Bissinger-Timm family, Stephen Hales to receive ADL’s Torch of Liberty Award

The South-Central Region of the Anti-Defamation League will honor the Bissinger-Timm family and Stephen Hales at the annual A.I. Botnick Torch of Liberty Awards dinner, Oct. 30 at the Hyatt Regency in New Orleans.

There will also be a special recognition of Entergy for the decade-long partnership with the Entergy Charitable Foundation for ADL’s No Place for Hate educational initiative.

The honorees “all have made significant contributions to the health and well-being of our community and have worked to shape a New Orleans that reflects ADL’s guiding values.”

The Bissinger-Timm family, Marjorie, Allan and Nancy, “have shown an unwavering commitment to the Jewish community, their steadfast leadership guiding the community through difficult challenges.”

Hales “is revered and beloved as a leading voice on how we care for our children, his distinguished legacy resonates throughout New Orleans’ most treasured traditions and circles.”
——
PROMPT 1 = According to the Torch of Liberty article, on what date and at what venue will the awards dinner take place?
PROMPT 2 = Please carry on writing the Torch of Liberty article, starting right after its final sentence about Stephen Hales.

(Dataset entries)
——
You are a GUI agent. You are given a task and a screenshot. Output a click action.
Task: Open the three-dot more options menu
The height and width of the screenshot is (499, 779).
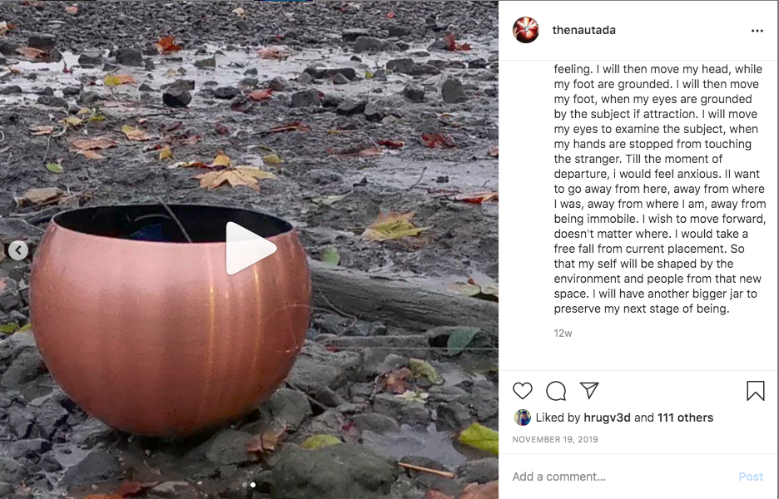757,31
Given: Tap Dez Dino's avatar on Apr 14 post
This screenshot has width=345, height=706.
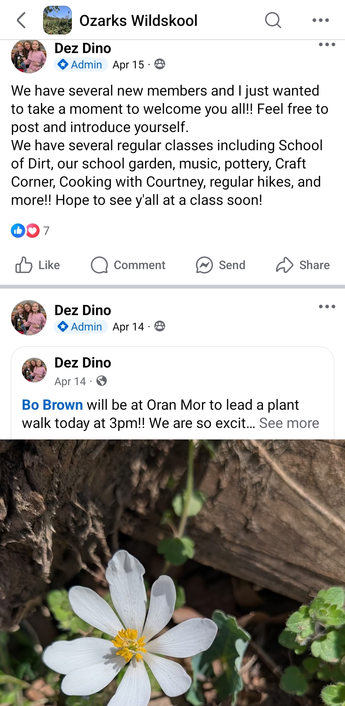Looking at the screenshot, I should [x=29, y=317].
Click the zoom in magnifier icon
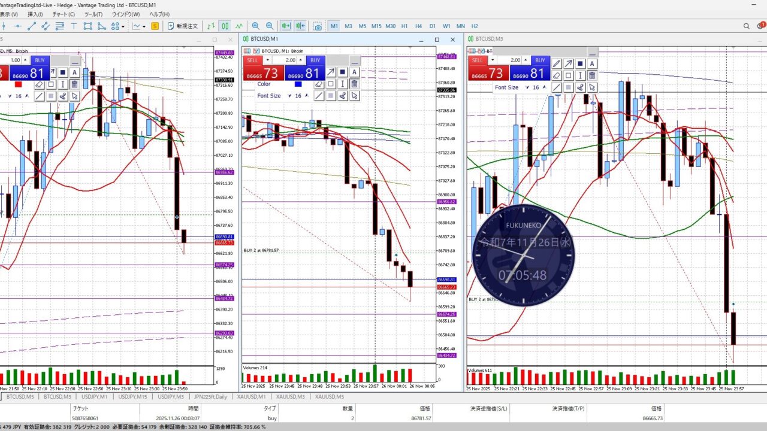Image resolution: width=767 pixels, height=431 pixels. point(256,26)
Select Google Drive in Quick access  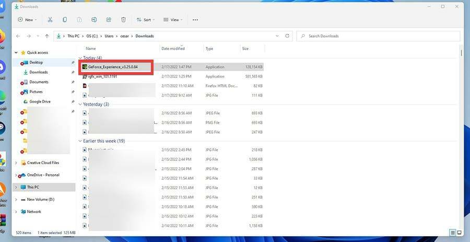(40, 101)
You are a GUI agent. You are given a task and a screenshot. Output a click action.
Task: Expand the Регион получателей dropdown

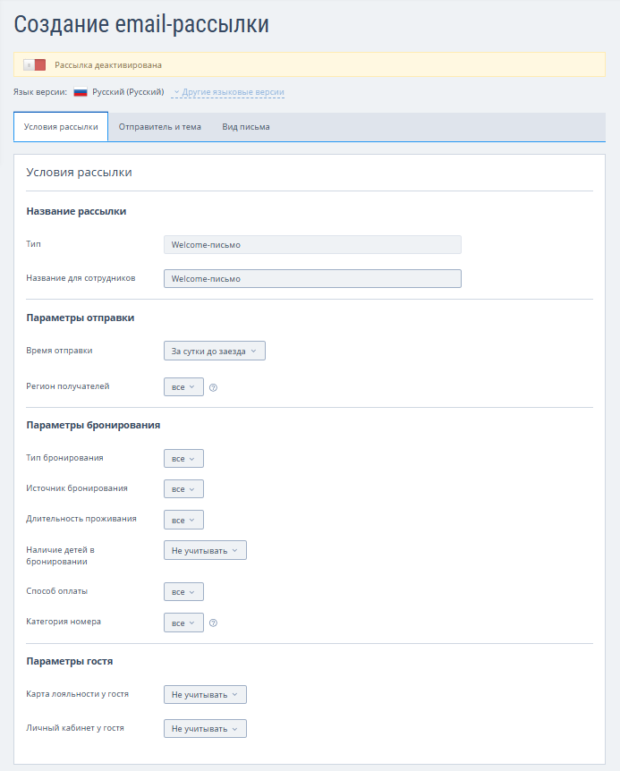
——
TASK RESULT 1 = Oct. 30 at the Hyatt Regency in New Orleans.

TASK RESULT 2 =
Nancy Bissinger Timm served as chair of the ADL board and as a national commissioner for the last five years. A clinical social worker for 38 years, she has chaired the boards of Jewish Family Service and Touro Infirmary Foundation, and has been elected vice president of the National Association of Jewish Family Services. She has also served on numerous other boards in the Jewish and general communities.

Philanthropist Marjorie Bissinger promoted reading and literacy in schools, while teaching at the Jewish Community Center nursery school for 18 years. She was “Elf” the Storyteller on WDSU’s “Let’s Tell a Story,” a children’s show produced by the National Council of Jewish Women from 1958 to 1975. She is the recipient of the Jewish Endowment Foundation’s Tzedakah Award and Hannah G. Solomon Award.

Allan Bissinger, who died of pancreatic cancer in June, was instrumental in building Louisiana Children’s Medical Center, a partnership of two hospitals as the city worked to recover after Hurricane Katrina.

When the levees broke, Bissinger was assuming the presidency of the Jewish Federation of Greater New Orleans, and in a statement from the Federation in June, “Allan’s leadership steered the Greater New Orleans Jewish community through the worst of Hurricane Katrina’s aftermath, resulting in a restoration of the community back to pre-storm population levels and the stabilization of community agencies.”

He also was president of the Jewish Community Center and a past chairman of the Public Affairs Research Council of Louisiana.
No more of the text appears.